Egypt

Egypt – an Overview

The most populous and, traditionally, most influential Arab country, Egypt was one of the first countries to become involved in the so-called ‘Arab Spring’. In January-February 2011, unprecedented street demonstrations led to the resignation of Hosni Mubarak and opened a phase of political transition. Since 2011, moments of euphoria and hope alternated with episodes of violence and grief as Egyptians saw three different presidents sworn in and voted for two sets of substantial constitutional amendments. The eventual ascent to power of former Field Marshal Abdel Fattah el-Sisi showed the continuing influence exerted by the Egyptian army on the transitional process, while people’s demands for social justice and individual rights are still central in the political arena.

Egypt’s Media Landscape

Egypt is a major media powerhouse in the Arab world. Some key media outlets, including the widely-read Al-Ahram newspaper, remain under ‘semi-official’ governmental supervision, but in the past 20 years their role has been increasingly challenged by privately-owned newspapers. Satellite TV is arguably the main opinion-setter in the country and private TV channels were instrumental in the mobilization process before and after the 25th January 2011 revolution. Egypt also has the sixteenth highest number of internet users in the world and new media are widely attributed with a central role in the build-up of the 25th January revolution.

Conflict Cases

The Egyptian team will analyse four individual cases that cover two broad typologies of democratisation conflicts and the two main phases of Egypt’s transition between 2011 and today – the period before and after the ousting of Mohammed Morsi in July 2013.

TYPES OF CONFLICT

Citizenship and collective identities
Distribution and control of power
Elections
PHASES ‘Open-ended’ transition (2011-13)  2011 Maspero Incident 2012 Presidential election
‘Pacted’ or ‘halted’ transition(2013-14) Christian-Muslim violence in July-August 2013 2014 Presidential election

Conflict Case 1:
Citizenship and collective identities – Christian-Muslim violence

This episode of religious violence is a manifestation of the multiple dimensions of sectarian conflicts. Mobilization against President Mohamed Morsi, the leader and the candidate of the Muslim Brotherhood-backed Freedom and Justice Party, was rapidly building up since late 2012. By June 2013 protests against President Morsi reached a peak, creating a situation conducive for the military intervention of July 3rd when the elected President was ousted. Many Copts were among the vocal critics of the ousted president, a position shared by mainstream Muslims. But for Islamic political activists meanwhile, while the anti-Muslim Brotherhood position of mainstream Muslims was politically interpreted, the same position taken by Egypt’s Copts was interpreted on a sectarian basis. Tensions and mistrust between Copts and Islamists thus reached an all-time high.

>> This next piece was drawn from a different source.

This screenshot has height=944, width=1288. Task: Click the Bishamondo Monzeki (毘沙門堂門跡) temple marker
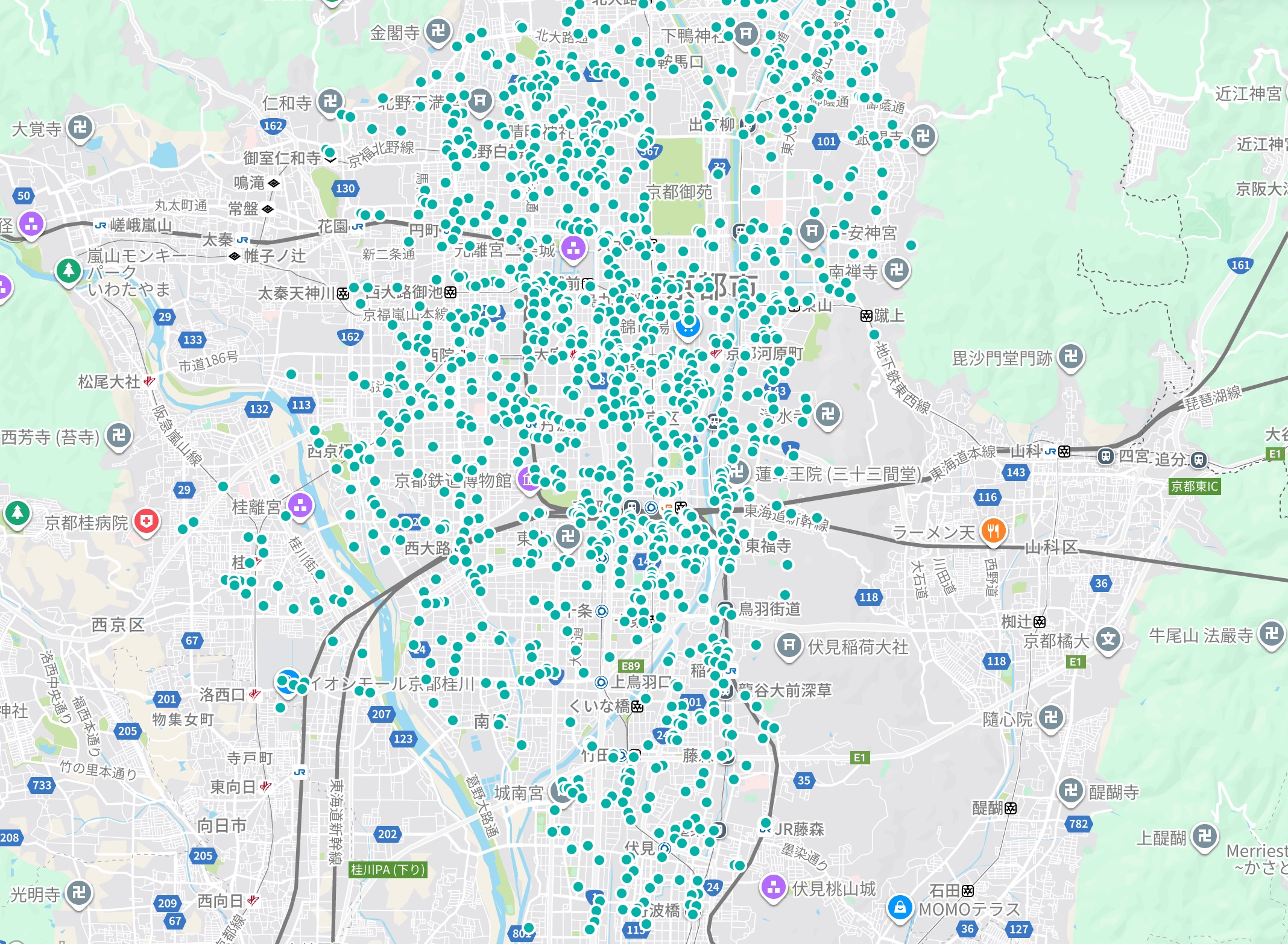pyautogui.click(x=1070, y=356)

Against this background, violence against individual Coptic citizens, communities, and churches during the summer of 2013 took place. This violence was mainly an extension of the power struggle between political factions in which Copts as a community got caught in the middle. The violent attacks directed against Copts were, to a large extent, deliberate acts orchestrated by Islamic activists rather than a spontaneous outbreak of violence between people of different religious convictions. The essence of the summer of 2013 sectarian conflict was whether or not Copts are entitled to equal citizenship rights, allowing them to voice their political views without being stigmatized for their religious beliefs.

Conflict Case 2:
Distribution and control of power – Maspero incident

While the January 2011 revolution was an important moment of inter-communal collaboration in Egypt, it was also followed by one of the most severe attacks on the Coptic community in recent history. One of the main incidents are the demonstrations in front of the headquarters of the Egyptian Radio and Television Union (so-called Maspero building) in which 28 demonstrators lost their lives in a confrontation with security forces and the military. The incident marks a process of politicisation of religion in Egypt, resulting in the emergence of new political actors and broadcast channels with explicit religious affiliation.

Conflict Case 3:
Elections – 2012 and 2014 Presidential Elections

The two elections in 2012 and 2014 are crucial turning points in post-revolution Egypt and together reflect the uncertain outcome of the political transformations that are taking place in the country. In 2012, Mohammed Morsi, leader of the Muslim Brotherhood’s Freedom and Justice Party won the first democratic election in Egypt with less than 52% of the vote, with a turnout of only 46 and 52% in the first and second round respectively.

After Morsi’s ousting in 2013, the election in May 2014 confirmed General El-Sisi as president with an overwhelming majority of 97%, even though less than half of Egyptians (48%) turned out to vote. The campaigns for both elections demonstrate the polarisation and limitations of public communication and the role the media are playing in the political power struggles in Egypt today.